Text section START

In 1999 the Clare County Council refused planning permission for this new version. This was challenged by both sides of the controversy. On the one hand, the Minister for the Arts, Gaeltacht and the Islands, Sile De Valera and the OPW claimed that the centre would have minimal visual impact and no significant adverse effects on the area. On the other hand, An Taisce and the Burren Action Group also appealed. However, they wanted to strengthen the planning refusal. They argued that the centre's concept was fundamentally flawed and not environmentally sustainable. In particular, placing the visitor centre in the middle of the park rather than on its border would prevent the local communities from benefitting from it. Also, according to them, the large number of visitors would have caused substantial environmental damage to the very ecosystem the National Park was supposed to protect.

In 2000 An Bord Pleanála confirmed the ruling by the Clare County Council to refuse planning permission for the scaled down version. The Burren Action Group and An Taisce welcomed this decision. An Bord Pleanála argued that the centre would have involved unacceptable damage to the environment and to the fragile local ecology and would have detracted from the scenery and rural character of the area. However, supporters of the scheme argued that a focal point for tourism in the Burren National Park would still be needed, as it would stop visitors from entering private lands.

Text section END
Exercise data START

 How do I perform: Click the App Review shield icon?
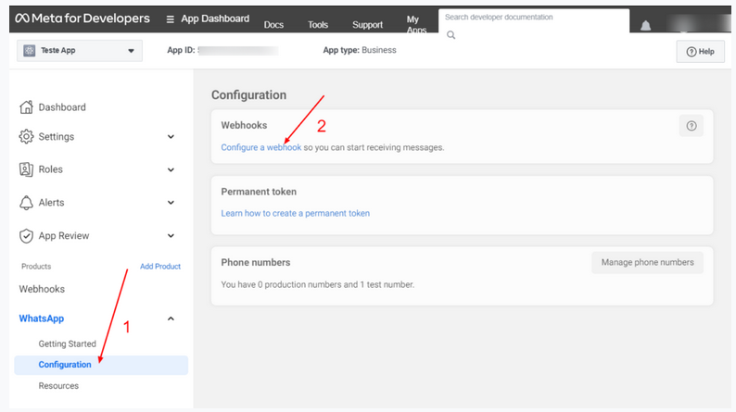(x=27, y=236)
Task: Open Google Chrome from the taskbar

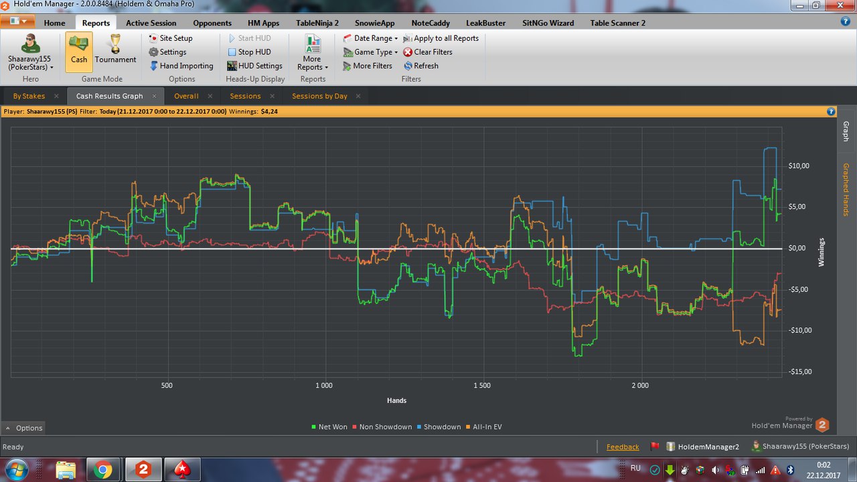Action: pos(103,470)
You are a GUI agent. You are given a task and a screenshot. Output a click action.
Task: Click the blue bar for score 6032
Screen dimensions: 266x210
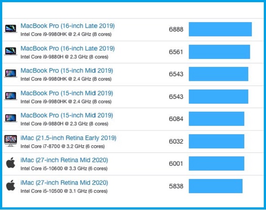(x=216, y=141)
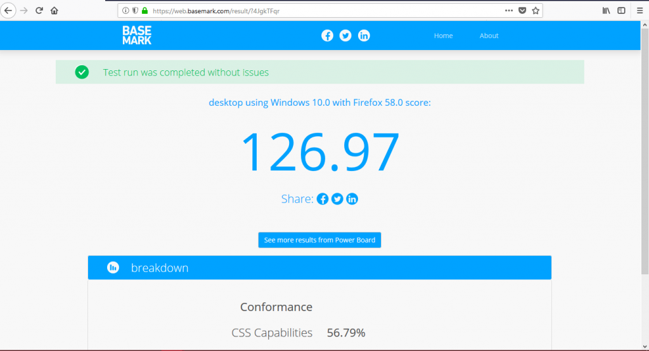Click the Basemark logo
Image resolution: width=649 pixels, height=351 pixels.
pyautogui.click(x=137, y=35)
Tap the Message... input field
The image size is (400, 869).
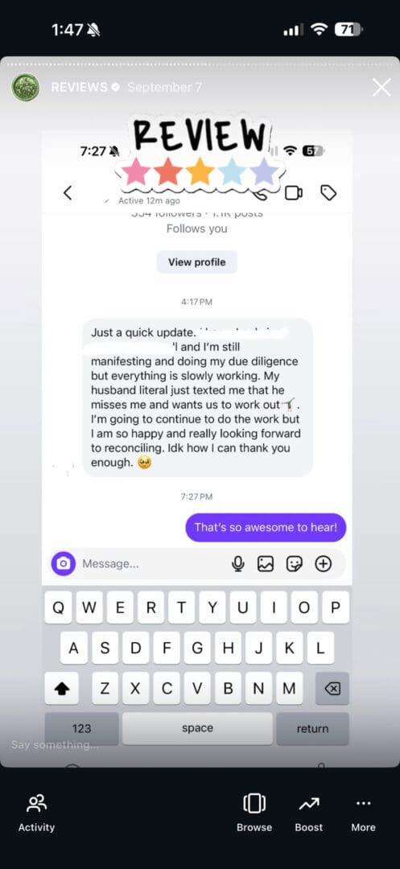[152, 563]
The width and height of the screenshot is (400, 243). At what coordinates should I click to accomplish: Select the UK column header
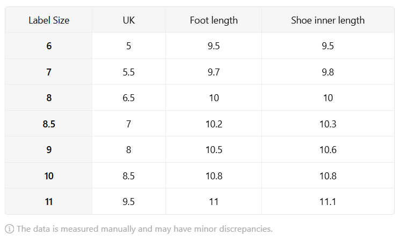[128, 20]
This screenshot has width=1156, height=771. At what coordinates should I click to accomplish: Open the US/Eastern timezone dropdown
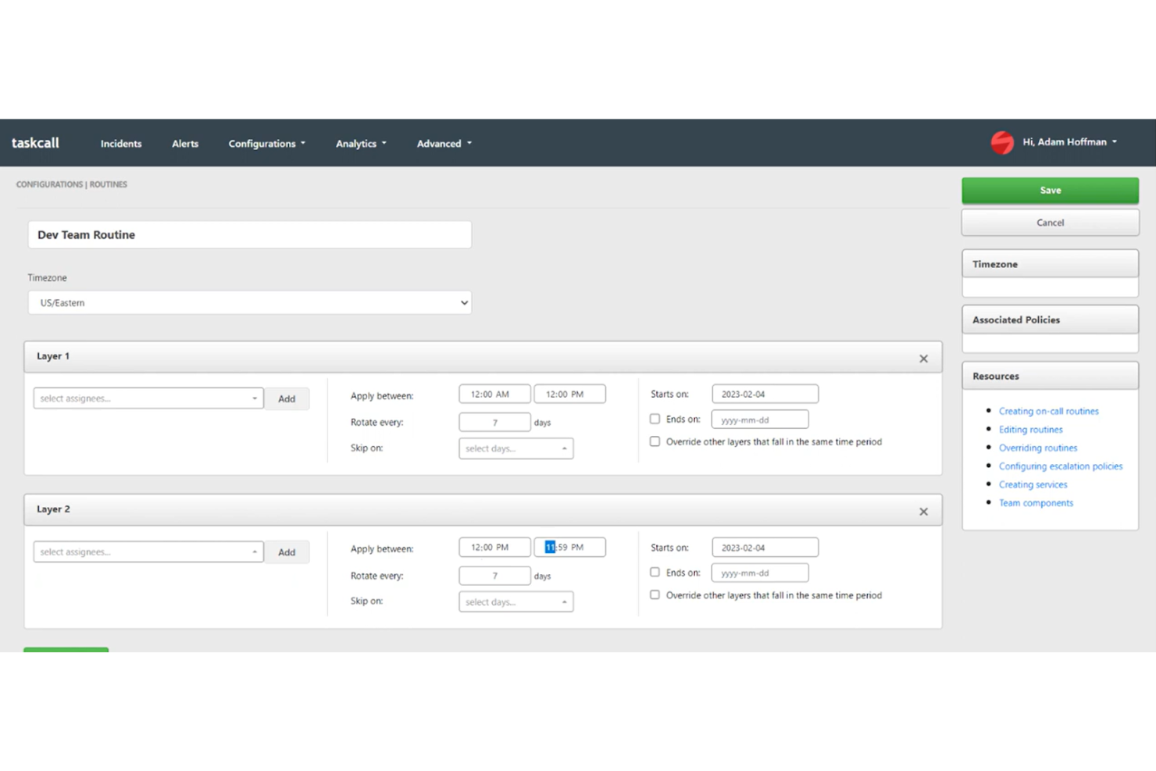[249, 302]
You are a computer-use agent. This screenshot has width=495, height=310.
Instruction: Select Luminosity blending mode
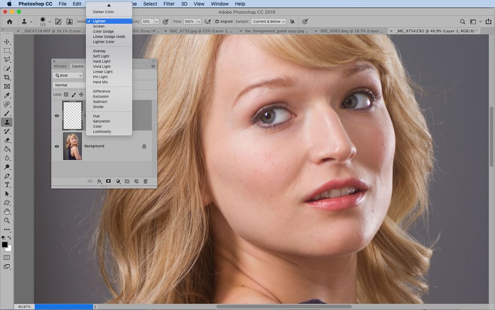pyautogui.click(x=102, y=131)
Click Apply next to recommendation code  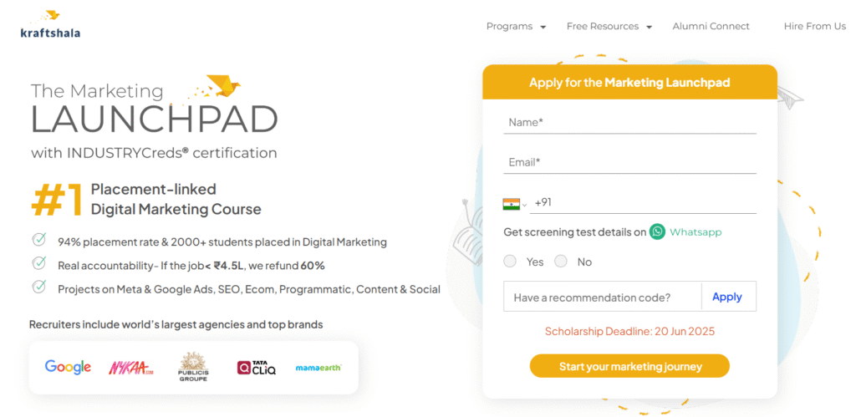pos(727,297)
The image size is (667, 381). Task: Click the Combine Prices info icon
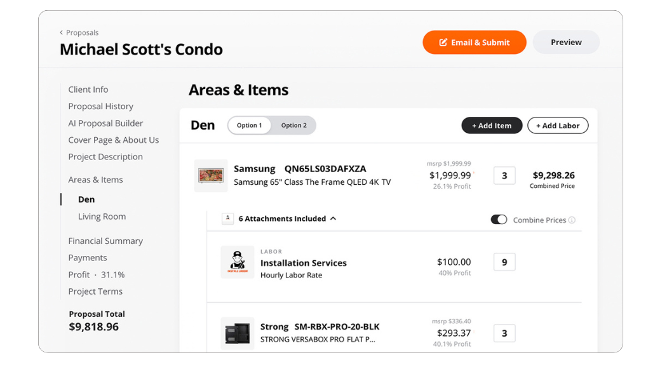pos(572,220)
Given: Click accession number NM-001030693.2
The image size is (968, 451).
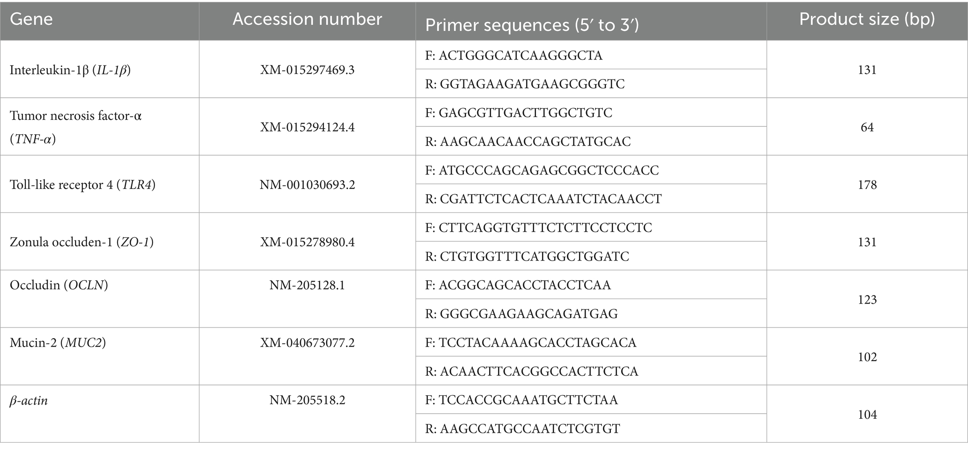Looking at the screenshot, I should (x=307, y=185).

Exercise data END

What to work on
A: In the passage on the Burren visitor centre dispute, which body confirmed the refusal of planning permission in 2000?
B: Write the next part of the passage on the Burren visitor centre dispute, picking up after its last sentence.

Answers to each task
A: An Bord Pleanála.

B:
In 2001 existing structures at the centre site were demolished.

In 2012, the Irish National Parks and Wildlife Service lodged a planning application with Clare County Council for a 27 space car park on the site of the overflow car park of the original interpretative centre. This is supposed to reduce parking on road verges and improve access to the park, where recently five walking trails have been developed. The goal is to improve access for existing levels of visitors. The wildlife service argues that it would be the only formal parking area in the whole National Park and that no other services will be provided at the site. No impact on EU-protected habitats was envisaged. However, the planning process was put on hold after the Clare County Council voiced 'serious concerns' over the NPWS application.